Lately I’ve been thinking about specialized form factors for computing. When you make a computer as an anklet or smart phone or glasses it seems to have a profound impact on the kinds of things it might be useful for. It’s not just that the different form factors are an incremental improvement in use cases but that they enable new apps.
Which brought back a memory of a story about a computer operated with toe switches hidden in your shoes:
The Eudaemonic Pie is a book by Thomas Bass that explores how a ragtag group of physicists tried to beat the casino by using a complex computer program to predict the outcome of roulette spins. A roulette wheel is consists primarily of two sections. There is a moving wheel on the inside and a stationary wheel on the outside. When the ball is spun it bounces between these two wheels in a pattern that is close enough to random for the purposes of gambling and the human mind.
However, since the speed of the spin, the starting position of the ball and the previous outcomes of spins on the wheel are all known values, it is possible for a computer to predict the final resting place of the ball enough times to provide the con artist with a statistically significant edge over the house.
In English? The con artists could tell where the ball was going to land a lot of the time.
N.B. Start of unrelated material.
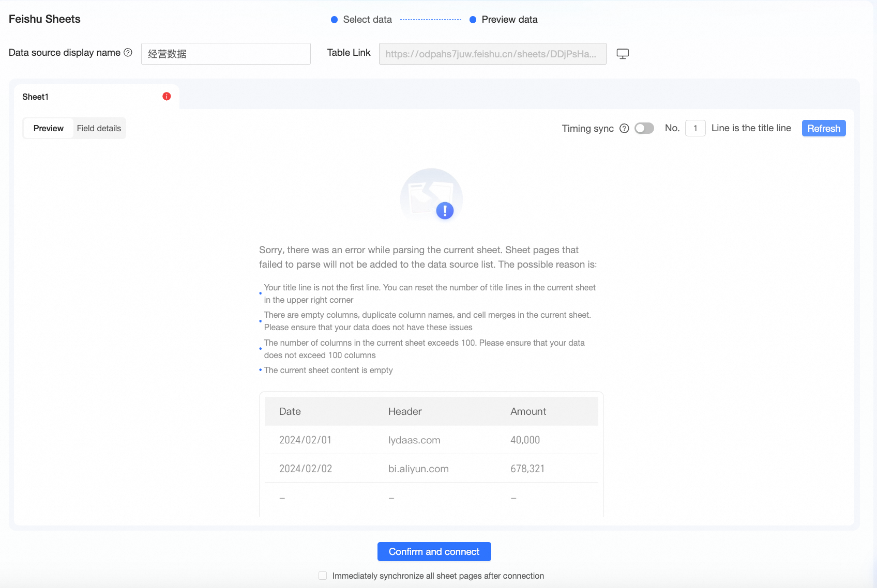The height and width of the screenshot is (588, 877).
Task: Click the Timing sync help icon
Action: click(624, 128)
But how do you get a computer into the casino and how do you get the final result quick enough to make your wager in those brief seconds after the ball has been set rolling but before betting closes. The real life con artists/physicists in Eudaemonic Pie were able to do it by building a small computer in their shoe that responded to heel, toe and finger pressure to gain the needed data allowing them to quickly bet in the final moments of betting.